From the start, Mount Monroe was far more beautiful than Adams had been. We hiked alongside a river, its surrounding greenery blanketed in snow. The sounds of the flowing river pushing itself down the mountainside and through the valley where we began immediately reminded me how much and why I love hiking.
The Ammonoosuc Ravine Trail snow was untraveled, so Josh had to break trail the entire way. Funnily enough, two men waited in the parking lot for us to go first so they could hike our broken trail. Every time we took a break and they passed us a little, they would thank us for breaking trail and assert that they would take it from there. Before long, though, they would stop again and let us move ahead. Josh calmly shrugged and talked about how that just meant he would get stronger but they would not. How lucky I am to hike with such an amazing guy.
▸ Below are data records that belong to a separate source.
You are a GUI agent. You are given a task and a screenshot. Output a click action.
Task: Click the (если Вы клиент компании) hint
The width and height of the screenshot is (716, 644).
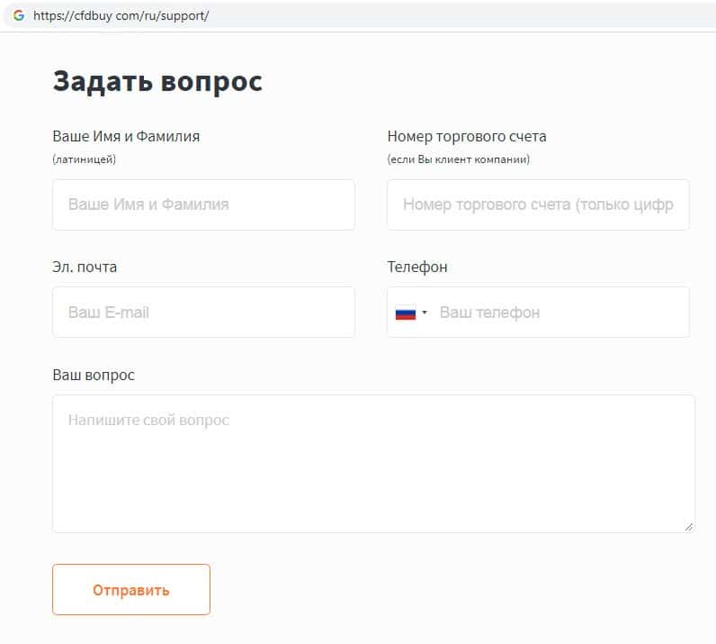[x=459, y=159]
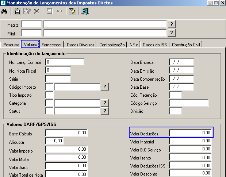Open the Categoria lookup button

click(x=105, y=103)
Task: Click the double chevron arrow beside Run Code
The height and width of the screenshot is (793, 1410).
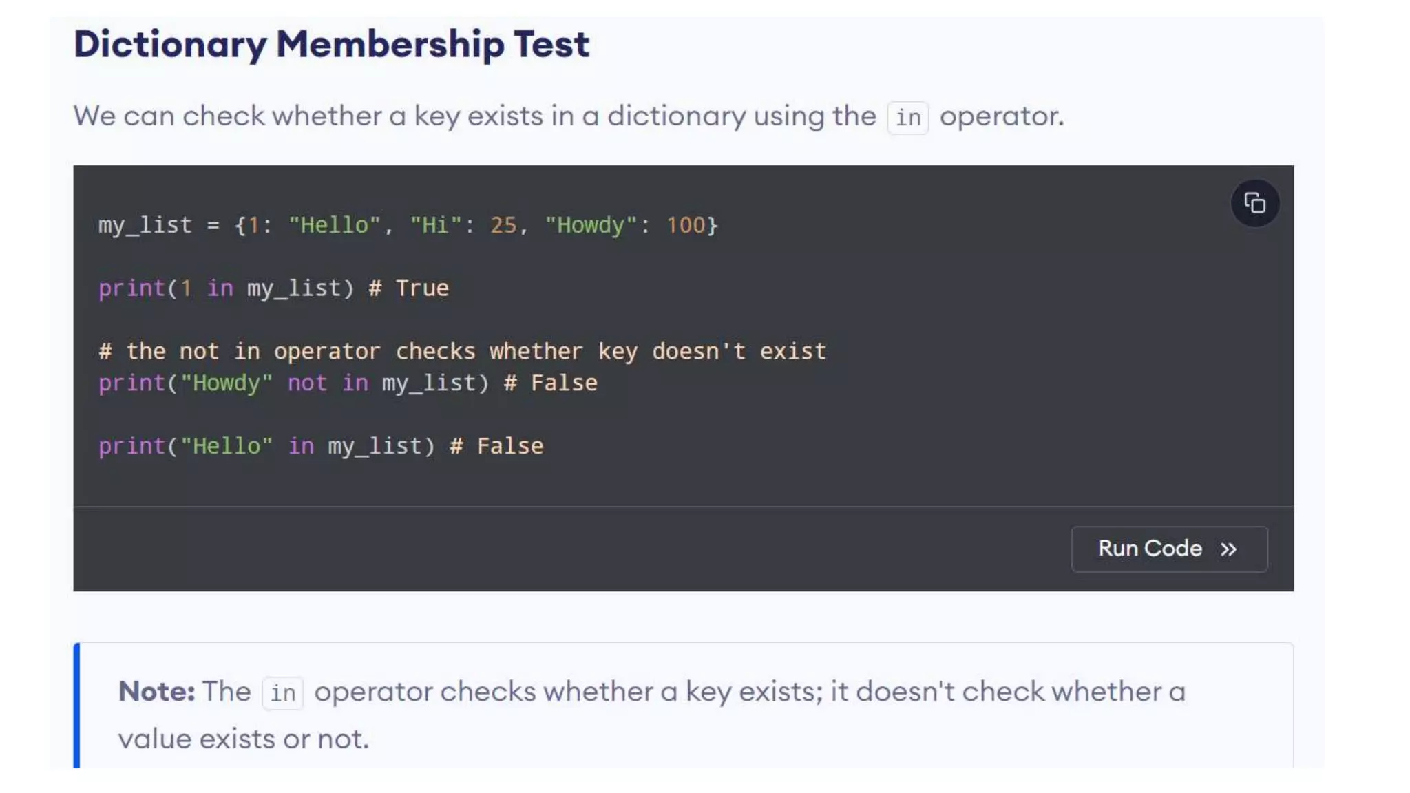Action: [x=1229, y=549]
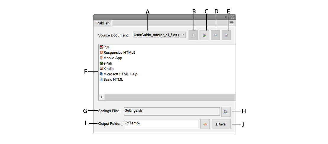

Georgia mountain trails tend to meander more, but the Presidential Range trails, it seems, are all about the summit endgame.
The trail was steep. Like Adams, Monroe is a relentless UP. Georgia mountain trails tend to meander more, but the Presidential Range trails, it seems, are all about the summit endgame. We were high-stepping and kicking our own steps into the snow almost the entire way, paralleling and several times crossing the cascading and increasingly frozen Ammonoosuc River. The cascading falls were incredibly beautiful but nerve-wracking during our multiple traverses; there were several sections with fatal exposures that we crossed, me to the tune of Joshua repeating “Trust the crampons!” and “Step strong!”
His encouragement through those terrifying waterfall crossings and through what was to come are what got me through. Later in the hike, when the winds literally pinned me to the ground, trusting Josh to guide me is why I survived to tell the tale of that wild, wild afternoon.
Along the way up to the terrible winds that awaited us were lovely frozen pools, one that our trail moochers didn’t mind stepping ahead of us to take our picture by. Then, that relentless UP again, this time sharper and without break. The pictures really don’t show how steep the trail actually is. Shame.
My uninitiated mind and body did not want to stop for long - it was getting colder with every idle second.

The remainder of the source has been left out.